Simposio organizzato dalla Neurochirurgia dell’Aou Senese
Un simposio dedicato alla gestione chirurgica della stenosi degenerativa lombare, con particolare focus su una nuova tecnica di fusione mininvasiva mediante l’utilizzo di cage intrarticolari. È quello che si è tenuto il 24 aprile nell’aula beta del centro didattico dell’ospedale Santa Maria alle Scotte, organizzato dalla Neurochirurgia dell’Aou Senese, diretta dal professor Salvatore Chibbaro. «Nell’ambito dell’incontro – afferma il professor Chibbaro – sono state illustrate la metodica chirurgica, le indicazioni selezionate e il disegno di uno studio multicentrico europeo volto a standardizzare la procedura e a definirne il ruolo all’interno dell’approccio chirurgico contemporaneo alla patologia degenerativa del rachide lombare». Dopo l’apertura curata dal professor Chibbaro, per la Neurochirurgia dell’Aou Senese il dottor Francesco Iacoangeli si è soffermato sulla microinstabilità e macroinstabilità lombare e il dottor Mariano Vitelli ha presentato alcuni casi clinici con discussione interattiva. Si sono tenuti anche gli interventi di Camille Srour, imprenditore e innovatore nel settore MedTech, e del professor Robin Srour, direttore della Neurochirurgia dell’Ospedale di Colmar.

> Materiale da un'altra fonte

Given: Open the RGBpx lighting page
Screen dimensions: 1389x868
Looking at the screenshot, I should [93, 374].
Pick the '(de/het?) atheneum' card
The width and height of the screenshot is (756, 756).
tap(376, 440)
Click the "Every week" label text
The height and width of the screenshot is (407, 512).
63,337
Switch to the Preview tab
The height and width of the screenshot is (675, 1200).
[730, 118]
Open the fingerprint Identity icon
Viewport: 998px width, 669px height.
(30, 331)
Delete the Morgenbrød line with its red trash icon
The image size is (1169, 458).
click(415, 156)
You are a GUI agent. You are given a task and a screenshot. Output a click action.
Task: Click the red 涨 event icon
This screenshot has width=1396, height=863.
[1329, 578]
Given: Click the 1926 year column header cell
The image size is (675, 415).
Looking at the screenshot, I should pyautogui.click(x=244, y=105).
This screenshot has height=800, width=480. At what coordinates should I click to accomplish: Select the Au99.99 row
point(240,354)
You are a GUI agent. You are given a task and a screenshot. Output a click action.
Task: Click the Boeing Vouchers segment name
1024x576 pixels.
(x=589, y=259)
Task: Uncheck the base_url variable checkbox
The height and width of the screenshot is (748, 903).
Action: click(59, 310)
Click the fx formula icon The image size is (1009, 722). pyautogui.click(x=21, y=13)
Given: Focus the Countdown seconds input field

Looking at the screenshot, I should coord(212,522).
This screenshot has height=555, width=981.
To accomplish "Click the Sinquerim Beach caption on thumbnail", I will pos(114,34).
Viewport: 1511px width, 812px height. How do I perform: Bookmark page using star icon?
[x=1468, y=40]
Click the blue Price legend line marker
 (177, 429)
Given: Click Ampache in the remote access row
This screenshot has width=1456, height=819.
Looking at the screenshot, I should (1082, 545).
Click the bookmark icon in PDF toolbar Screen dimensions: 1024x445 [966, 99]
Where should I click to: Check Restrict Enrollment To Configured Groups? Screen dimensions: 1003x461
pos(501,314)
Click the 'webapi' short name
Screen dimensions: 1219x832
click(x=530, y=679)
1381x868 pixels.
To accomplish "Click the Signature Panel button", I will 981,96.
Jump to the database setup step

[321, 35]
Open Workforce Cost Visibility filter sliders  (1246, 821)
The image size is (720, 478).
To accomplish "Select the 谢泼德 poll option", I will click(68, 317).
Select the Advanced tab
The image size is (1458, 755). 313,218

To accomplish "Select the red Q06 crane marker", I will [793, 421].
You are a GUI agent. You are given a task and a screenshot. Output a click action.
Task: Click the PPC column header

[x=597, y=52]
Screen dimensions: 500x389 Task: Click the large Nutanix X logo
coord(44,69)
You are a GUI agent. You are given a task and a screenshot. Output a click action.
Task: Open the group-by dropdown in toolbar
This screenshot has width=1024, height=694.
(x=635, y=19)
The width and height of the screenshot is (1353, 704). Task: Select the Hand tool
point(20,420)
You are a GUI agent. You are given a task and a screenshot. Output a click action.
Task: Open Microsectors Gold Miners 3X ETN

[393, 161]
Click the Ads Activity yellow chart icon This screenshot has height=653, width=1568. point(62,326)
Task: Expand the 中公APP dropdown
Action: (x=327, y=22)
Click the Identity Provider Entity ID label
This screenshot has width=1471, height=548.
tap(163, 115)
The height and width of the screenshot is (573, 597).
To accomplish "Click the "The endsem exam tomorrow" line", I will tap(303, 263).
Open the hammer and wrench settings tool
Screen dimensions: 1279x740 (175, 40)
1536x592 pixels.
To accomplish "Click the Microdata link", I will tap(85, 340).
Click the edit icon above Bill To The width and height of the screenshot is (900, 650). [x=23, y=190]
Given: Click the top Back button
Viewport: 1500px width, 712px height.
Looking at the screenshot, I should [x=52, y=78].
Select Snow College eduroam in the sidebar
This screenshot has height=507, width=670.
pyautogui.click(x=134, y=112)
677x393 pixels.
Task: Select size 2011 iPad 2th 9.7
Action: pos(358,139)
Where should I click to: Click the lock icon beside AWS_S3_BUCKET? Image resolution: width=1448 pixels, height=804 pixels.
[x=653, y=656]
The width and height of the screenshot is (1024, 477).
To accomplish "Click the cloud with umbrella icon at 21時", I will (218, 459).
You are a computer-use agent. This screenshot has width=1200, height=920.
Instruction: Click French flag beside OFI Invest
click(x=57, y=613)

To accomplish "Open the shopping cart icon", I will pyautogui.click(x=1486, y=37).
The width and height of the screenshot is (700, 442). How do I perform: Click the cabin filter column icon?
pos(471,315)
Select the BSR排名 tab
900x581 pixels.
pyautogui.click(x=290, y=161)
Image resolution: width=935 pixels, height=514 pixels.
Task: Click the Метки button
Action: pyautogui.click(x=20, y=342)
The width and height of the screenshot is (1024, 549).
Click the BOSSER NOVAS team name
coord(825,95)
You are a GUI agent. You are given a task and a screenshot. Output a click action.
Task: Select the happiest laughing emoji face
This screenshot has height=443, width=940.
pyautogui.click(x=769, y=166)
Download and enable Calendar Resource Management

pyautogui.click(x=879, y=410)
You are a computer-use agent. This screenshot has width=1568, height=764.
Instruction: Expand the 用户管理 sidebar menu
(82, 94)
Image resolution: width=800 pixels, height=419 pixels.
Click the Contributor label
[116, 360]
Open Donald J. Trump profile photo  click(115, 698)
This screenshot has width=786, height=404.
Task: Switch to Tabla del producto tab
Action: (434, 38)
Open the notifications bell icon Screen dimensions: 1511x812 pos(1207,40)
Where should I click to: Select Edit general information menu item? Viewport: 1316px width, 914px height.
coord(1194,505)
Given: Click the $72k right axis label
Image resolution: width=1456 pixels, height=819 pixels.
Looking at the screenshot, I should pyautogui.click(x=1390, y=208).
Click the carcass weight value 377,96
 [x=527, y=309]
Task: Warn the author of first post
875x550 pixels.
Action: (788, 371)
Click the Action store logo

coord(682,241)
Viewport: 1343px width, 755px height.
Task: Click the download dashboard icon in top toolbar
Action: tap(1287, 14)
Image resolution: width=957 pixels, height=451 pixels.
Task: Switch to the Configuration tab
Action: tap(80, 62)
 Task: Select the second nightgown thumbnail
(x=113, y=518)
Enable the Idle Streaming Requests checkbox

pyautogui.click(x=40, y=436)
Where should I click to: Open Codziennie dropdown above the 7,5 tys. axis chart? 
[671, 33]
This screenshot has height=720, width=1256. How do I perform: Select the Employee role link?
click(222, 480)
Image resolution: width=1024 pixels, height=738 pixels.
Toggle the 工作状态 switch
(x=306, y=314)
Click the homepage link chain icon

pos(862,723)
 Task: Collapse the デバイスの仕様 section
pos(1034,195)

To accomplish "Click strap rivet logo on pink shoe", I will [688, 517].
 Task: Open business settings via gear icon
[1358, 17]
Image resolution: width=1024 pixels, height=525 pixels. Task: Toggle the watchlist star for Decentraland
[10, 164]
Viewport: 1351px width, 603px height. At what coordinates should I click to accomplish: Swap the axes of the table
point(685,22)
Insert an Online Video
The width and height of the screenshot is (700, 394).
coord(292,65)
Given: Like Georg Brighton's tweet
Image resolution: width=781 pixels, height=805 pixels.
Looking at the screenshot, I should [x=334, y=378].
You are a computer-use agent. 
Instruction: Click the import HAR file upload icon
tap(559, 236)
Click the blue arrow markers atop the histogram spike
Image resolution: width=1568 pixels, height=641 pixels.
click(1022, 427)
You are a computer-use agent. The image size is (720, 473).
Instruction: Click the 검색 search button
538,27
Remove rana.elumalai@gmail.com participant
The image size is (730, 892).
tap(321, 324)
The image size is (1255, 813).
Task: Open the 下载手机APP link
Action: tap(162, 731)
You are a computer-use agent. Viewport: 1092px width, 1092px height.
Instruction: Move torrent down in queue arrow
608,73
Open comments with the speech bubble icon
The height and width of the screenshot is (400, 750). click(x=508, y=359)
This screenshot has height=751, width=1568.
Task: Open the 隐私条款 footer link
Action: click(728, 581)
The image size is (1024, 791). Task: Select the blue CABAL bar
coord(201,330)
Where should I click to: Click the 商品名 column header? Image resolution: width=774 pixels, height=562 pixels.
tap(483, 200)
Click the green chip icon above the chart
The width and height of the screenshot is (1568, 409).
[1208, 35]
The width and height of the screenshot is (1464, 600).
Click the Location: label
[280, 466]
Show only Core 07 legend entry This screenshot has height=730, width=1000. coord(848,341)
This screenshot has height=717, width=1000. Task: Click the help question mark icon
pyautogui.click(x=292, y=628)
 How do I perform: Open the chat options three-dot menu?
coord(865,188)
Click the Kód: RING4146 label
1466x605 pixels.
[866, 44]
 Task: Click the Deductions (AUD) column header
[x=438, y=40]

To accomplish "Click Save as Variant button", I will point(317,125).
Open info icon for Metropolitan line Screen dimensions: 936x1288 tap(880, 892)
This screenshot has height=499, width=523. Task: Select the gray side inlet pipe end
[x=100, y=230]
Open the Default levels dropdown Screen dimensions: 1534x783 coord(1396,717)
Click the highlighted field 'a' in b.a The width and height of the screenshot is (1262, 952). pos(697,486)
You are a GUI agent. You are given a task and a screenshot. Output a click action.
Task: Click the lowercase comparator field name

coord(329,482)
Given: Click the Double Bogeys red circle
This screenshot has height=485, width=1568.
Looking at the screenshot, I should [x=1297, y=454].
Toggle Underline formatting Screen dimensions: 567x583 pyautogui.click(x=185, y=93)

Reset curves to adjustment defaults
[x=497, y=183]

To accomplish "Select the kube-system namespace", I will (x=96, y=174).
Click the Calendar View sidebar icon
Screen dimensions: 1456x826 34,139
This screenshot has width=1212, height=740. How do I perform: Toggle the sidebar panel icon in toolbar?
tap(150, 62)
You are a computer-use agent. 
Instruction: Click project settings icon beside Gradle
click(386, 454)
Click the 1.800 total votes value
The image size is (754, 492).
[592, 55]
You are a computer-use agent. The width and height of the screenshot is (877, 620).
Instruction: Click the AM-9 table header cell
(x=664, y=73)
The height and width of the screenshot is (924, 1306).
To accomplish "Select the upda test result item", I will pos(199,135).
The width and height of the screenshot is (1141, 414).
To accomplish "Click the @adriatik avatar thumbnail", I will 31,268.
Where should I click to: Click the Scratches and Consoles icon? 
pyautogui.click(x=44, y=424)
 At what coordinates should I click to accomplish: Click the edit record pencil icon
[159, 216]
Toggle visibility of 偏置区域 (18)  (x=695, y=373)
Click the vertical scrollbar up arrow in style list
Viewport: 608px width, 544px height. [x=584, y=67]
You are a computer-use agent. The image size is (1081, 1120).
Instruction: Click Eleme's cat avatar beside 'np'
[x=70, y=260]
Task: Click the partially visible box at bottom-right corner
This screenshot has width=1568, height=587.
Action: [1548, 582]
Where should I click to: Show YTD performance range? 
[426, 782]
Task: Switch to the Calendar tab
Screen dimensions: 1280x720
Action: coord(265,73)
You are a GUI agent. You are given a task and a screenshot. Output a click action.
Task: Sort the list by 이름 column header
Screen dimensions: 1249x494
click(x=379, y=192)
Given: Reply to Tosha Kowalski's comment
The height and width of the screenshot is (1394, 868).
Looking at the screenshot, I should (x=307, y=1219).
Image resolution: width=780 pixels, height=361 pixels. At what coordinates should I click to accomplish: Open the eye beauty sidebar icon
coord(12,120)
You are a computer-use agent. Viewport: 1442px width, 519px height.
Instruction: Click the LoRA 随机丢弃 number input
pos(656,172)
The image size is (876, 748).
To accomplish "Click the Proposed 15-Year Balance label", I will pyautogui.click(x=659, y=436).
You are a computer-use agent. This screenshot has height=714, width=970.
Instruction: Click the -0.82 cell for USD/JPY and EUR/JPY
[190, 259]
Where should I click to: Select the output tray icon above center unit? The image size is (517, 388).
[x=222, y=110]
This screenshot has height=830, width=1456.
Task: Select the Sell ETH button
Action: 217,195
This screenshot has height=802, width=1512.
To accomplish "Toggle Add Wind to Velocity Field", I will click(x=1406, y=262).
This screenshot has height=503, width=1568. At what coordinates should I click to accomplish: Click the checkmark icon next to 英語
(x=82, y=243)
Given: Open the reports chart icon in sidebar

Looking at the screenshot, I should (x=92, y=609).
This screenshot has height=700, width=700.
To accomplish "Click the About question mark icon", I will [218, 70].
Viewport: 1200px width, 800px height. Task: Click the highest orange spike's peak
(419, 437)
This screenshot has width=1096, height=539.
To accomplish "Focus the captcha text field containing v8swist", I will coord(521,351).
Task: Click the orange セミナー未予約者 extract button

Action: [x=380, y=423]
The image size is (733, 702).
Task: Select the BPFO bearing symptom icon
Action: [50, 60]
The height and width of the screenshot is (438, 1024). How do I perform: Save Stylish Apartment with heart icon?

L’evento si è chiuso con una tavola rotonda intitolata “Come cambia la gestione della stenosi lombare degenerativa nell’era delle tecniche mini-invasive?” a cui hanno partecipato anche i dottori Carlo Petrini, Josip Burich, Stefano Carnesecchi, Valerio Lunghi, Giovanni Di Pietro e il professor Francesco Muzii.